-- START Stored data --

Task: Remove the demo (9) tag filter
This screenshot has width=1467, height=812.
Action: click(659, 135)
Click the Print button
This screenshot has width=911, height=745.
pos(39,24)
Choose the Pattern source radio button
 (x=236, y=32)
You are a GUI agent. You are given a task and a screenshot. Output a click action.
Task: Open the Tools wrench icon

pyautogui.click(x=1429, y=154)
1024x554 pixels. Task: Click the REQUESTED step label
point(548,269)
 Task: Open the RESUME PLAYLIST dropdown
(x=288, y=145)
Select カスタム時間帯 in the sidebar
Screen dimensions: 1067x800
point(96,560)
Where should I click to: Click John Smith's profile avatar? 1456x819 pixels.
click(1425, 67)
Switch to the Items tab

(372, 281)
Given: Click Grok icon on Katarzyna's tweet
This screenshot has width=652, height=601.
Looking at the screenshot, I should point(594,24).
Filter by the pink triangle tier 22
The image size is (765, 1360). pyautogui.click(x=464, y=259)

-- END Stored data --

Return all of the items above unchanged, line for line.

Task: Remove the demo (9) tag filter
This screenshot has width=1467, height=812.
Action: click(659, 135)
Click the Print button
This screenshot has width=911, height=745.
pos(39,24)
Choose the Pattern source radio button
 (x=236, y=32)
You are a GUI agent. You are given a task and a screenshot. Output a click action.
Task: Open the Tools wrench icon

pyautogui.click(x=1429, y=154)
1024x554 pixels. Task: Click the REQUESTED step label
point(548,269)
 Task: Open the RESUME PLAYLIST dropdown
(x=288, y=145)
Select カスタム時間帯 in the sidebar
Screen dimensions: 1067x800
point(96,560)
Where should I click to: Click John Smith's profile avatar? 1456x819 pixels.
click(1425, 67)
Switch to the Items tab

(372, 281)
Given: Click Grok icon on Katarzyna's tweet
This screenshot has width=652, height=601.
Looking at the screenshot, I should point(594,24).
Filter by the pink triangle tier 22
The image size is (765, 1360). pyautogui.click(x=464, y=259)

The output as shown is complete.